9. The Bank shall have the right to seek early repayment of all or part of the principal amount of its outstanding claims on the Trust pursuant to Section III, paragraph 4(b) of the PRGT Instrument if the Bank represents that the balance of payments and reserve position of Italy justify the early repayment, and the Trustee, having given this representation the overwhelming benefit of any doubt, agrees. Early repayment is in all cases subject to the availability of resources under borrowing agreements to the Loan Accounts of the Trust that authorize drawings for such early repayments.
10. At the request of the Bank, calls on its commitment to meet drawings may be suspended temporarily at any time prior to June 30, 2018, subject to the provisions of Section III, paragraph 4(c) and (d) of the PRGT Instrument.
11. Unless otherwise agreed between the Trustee and the Bank, all transfers, exchanges, and payments of principal and interest in currencies shall be made at the exchange rates for the relevant currencies in terms of the SDR established by the Fund pursuant to Article XIX, Section 7(a) of the Fund’s Articles of Agreement and the rules and regulations of the Fund thereunder for the second business day of the Fund before the value date of the transfer, exchange or payment. If this exchange rate determination date is not a business day in Rome, then such date shall be the last preceding business day of the Fund that is also a business day in Rome.

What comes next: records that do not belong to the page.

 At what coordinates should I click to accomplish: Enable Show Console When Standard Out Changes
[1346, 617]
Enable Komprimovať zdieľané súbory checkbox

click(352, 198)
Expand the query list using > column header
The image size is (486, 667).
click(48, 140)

12. If the Fund changes the method of valuing the SDR, all transfers, exchanges, and payments of principal and interest made two or more business days of the Fund after the effective date of the change shall be made on the basis of the new method of valuation.

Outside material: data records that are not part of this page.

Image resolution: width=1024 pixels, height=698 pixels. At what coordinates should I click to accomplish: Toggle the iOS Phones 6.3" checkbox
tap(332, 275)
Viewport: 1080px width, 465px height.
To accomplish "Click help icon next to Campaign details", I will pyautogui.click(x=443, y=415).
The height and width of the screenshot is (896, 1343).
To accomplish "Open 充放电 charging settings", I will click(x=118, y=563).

13. Any question arising hereunder shall be settled by mutual agreement between the Bank and the Trustee.
14. (a) This agreement may be executed in duplicate counterparts, each of which shall be deemed an original and both of which together shall constitute but one and the same instrument.
(b) This agreement shall become effective on the last date written below.
IN WITNESS WHEREOF, the Bank of Italy and the Trustee have executed this Agreement. For the BANK OF ITALY:
/s March 31. 2011
Mario Draghi Date
For the INTERNATIONAL MONETARY FUND as Trustee:
/s April 18.2011
Dominique Strauss-Kahn Date
The other borrowing agreements are with the Bank of Spain (Press Release No. 10/50). the Danmarks Nationalbank (Press Release No. 10/ 51), Canada (Press Release No. 10/88), Norway (Press Release No. 10/286). De Nederlandsche Bank NV (Press Release No. 10/309). the People’s Bank of China, the Banque de France, Japan, and United Kingdom (Press Release No. 10/340). and the Bank of Korea (Press Release No. 11/50).
See IMF Support for Low-Income Countries.
See Financing the Fund’s Concessional Lending to Low-Income Countries.
Italy has a voluntary trading arrangement; see Special Drawing Rights (SDRs).